**What the task asks**
Reproduce every record exactly.

**Data for this task**
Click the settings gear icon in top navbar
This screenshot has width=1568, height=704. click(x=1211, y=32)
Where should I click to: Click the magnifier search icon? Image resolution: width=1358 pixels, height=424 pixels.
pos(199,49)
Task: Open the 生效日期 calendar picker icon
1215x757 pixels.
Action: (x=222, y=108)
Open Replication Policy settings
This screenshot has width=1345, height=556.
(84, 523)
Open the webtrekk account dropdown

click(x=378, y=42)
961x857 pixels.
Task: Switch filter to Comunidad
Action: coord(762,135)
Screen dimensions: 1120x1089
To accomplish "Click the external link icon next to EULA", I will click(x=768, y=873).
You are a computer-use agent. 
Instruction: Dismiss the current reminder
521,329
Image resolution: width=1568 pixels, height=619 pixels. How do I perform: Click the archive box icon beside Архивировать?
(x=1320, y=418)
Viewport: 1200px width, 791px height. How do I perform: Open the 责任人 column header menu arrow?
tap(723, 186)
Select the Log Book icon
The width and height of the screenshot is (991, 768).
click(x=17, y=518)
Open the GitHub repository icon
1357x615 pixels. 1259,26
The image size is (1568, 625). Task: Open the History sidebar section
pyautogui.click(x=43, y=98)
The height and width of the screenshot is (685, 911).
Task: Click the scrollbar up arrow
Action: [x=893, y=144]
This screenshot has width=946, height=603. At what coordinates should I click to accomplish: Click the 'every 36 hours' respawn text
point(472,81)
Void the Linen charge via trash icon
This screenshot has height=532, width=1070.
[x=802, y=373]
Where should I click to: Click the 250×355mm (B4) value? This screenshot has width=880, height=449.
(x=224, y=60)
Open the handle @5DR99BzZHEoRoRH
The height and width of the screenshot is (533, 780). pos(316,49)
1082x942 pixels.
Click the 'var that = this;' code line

**Result below**
Click the settings gear icon in top navbar
This screenshot has width=1568, height=704. click(x=1211, y=32)
Where should I click to: Click the magnifier search icon? Image resolution: width=1358 pixels, height=424 pixels.
pos(199,49)
Task: Open the 生效日期 calendar picker icon
1215x757 pixels.
Action: (x=222, y=108)
Open Replication Policy settings
This screenshot has width=1345, height=556.
(84, 523)
Open the webtrekk account dropdown

click(x=378, y=42)
961x857 pixels.
Task: Switch filter to Comunidad
Action: coord(762,135)
Screen dimensions: 1120x1089
To accomplish "Click the external link icon next to EULA", I will click(x=768, y=873).
You are a computer-use agent. 
Instruction: Dismiss the current reminder
521,329
Image resolution: width=1568 pixels, height=619 pixels. How do I perform: Click the archive box icon beside Архивировать?
(x=1320, y=418)
Viewport: 1200px width, 791px height. How do I perform: Open the 责任人 column header menu arrow?
tap(723, 186)
Select the Log Book icon
The width and height of the screenshot is (991, 768).
click(x=17, y=518)
Open the GitHub repository icon
1357x615 pixels. 1259,26
The image size is (1568, 625). Task: Open the History sidebar section
pyautogui.click(x=43, y=98)
The height and width of the screenshot is (685, 911).
Task: Click the scrollbar up arrow
Action: [x=893, y=144]
This screenshot has width=946, height=603. At what coordinates should I click to accomplish: Click the 'every 36 hours' respawn text
point(472,81)
Void the Linen charge via trash icon
This screenshot has height=532, width=1070.
[x=802, y=373]
Where should I click to: Click the 250×355mm (B4) value? This screenshot has width=880, height=449.
(x=224, y=60)
Open the handle @5DR99BzZHEoRoRH
The height and width of the screenshot is (533, 780). pos(316,49)
1082x942 pixels.
Click the 'var that = this;' code line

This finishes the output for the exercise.